The discussion after one such screening turned into a debate that went off in extraordinary directions: from the professional (smarter ways to control a room) to the political (the nature of cultural identity).

No one seemed to be interested in whether the film met some imaginary quality threshold - the aesthetic quality is an essential enabler of the message rather than an end itself. The 'arthouse' label was irrelevant.

Now The Class has a big advantage reaching audiences after winning the Palme d'Or. The deserved Cannes honour gives it a different trajectory.

Yet what Cantet has created is a challenging, complex, honest film that twists the documentary format. It is - God help it - an 'important' film. Bung that in the press pack of most films, and you've got a one-way ticket to the box office margins.

The Cannes profile may allow it to escape the cruel fate of many who shared its ambitions. Yet how many films that can and should touch the people they portray - young or working class, or from ethnic minorities - end up being in the limbo of being watched only by a few cinephiles in upmarket city suburbs'

Is there anything more depressing than movies adored by the critics but seen by next to no one and never given the chance to reach the people whose lives they portray.

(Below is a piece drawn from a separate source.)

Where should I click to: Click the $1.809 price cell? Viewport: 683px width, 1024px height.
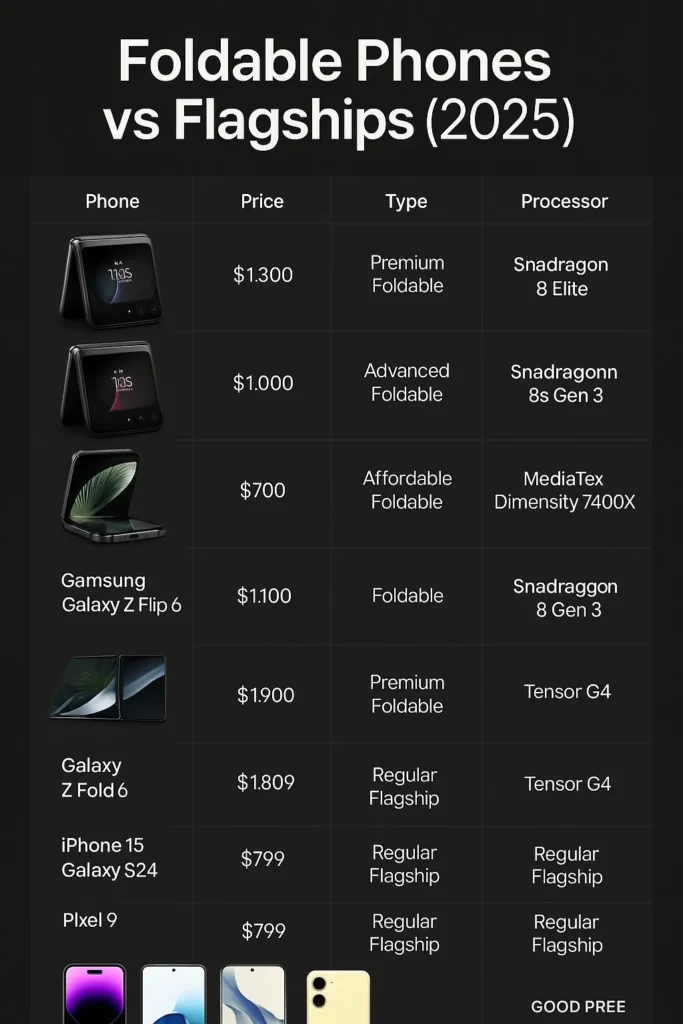click(x=266, y=782)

The situation is about to get worse. The current financial climate means finding money for a film of any sort is going to get harder. And the climate has already set in that is channeling finance towards chirpy escapism (rare though it is to find a film that knows how to do that). The truth underpinning the supposedly recession-proof nature of cinema is that it relates only to the number of visits that an individual will make to the theatre. There is only a marginal trickle-down effect and it doesn't cut much ice with the bank manager.

So what hope is there if you're not sitting on some happy-clappy, candyfloss idea'

Well, maybe more than you think. Actually, there's never been a time when it was easy to get a bleak or challenging film on to the screens without bagging a festival honour. Only a small percentage of those that were made ever came into contact with anyone beyond an identifiable arthouse crowd.

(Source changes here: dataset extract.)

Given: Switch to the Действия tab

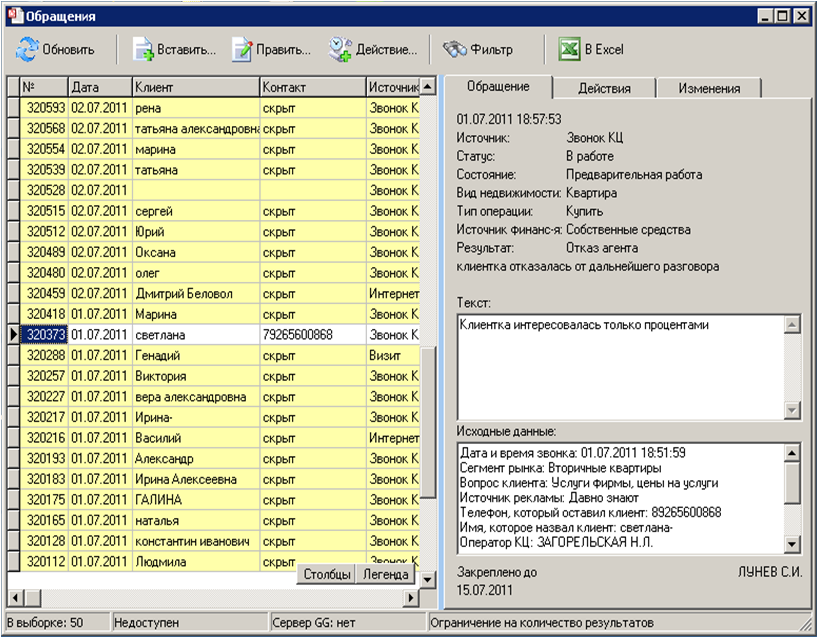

Distribution now, however, has opportunities to spread its reach to markets not previously available to film. Marketing has new tools to reach audiences. Most obviously, that means focus on where the audience congregates. (If the film has been made for and about inner-city teenagers, then the first stop is probably online communities not the arty magazine.)

In other words it can begin to test assumptions about who will want to watch a movie. But that takes time, effort and a desire to embrace new ideas. If lucky, it might mean working with one of those exhibitors that have the passion and dedication to help engage with audiences.

Certainly, marketing can go beyond the film pages of the quality newspapers which, while valuable, can be the worst kind of good friend. How many times has the waxing lyrical of a critic made the film sound so worthy that audiences didn't turn up'

The trick now is to mobilise audiences, market and increasingly distribute to the places they want to watch the film. And, of course, set the budget accordingly.

But it's also vital to ignore the orthodox - surely the mission of independent film. It is, for example, snobbish and self-defeating to suggest that no one outside an educated elite wants film that challenges. If that's true, then why make films' Music and books don't seem to share that view. And the big film franchises from Batman to Bond have done their very best to apply as much shade as possible.

The indie film-maker needs to take on the fight. This is the time for a little less 'we're doomed' and a little more 'yes we can'.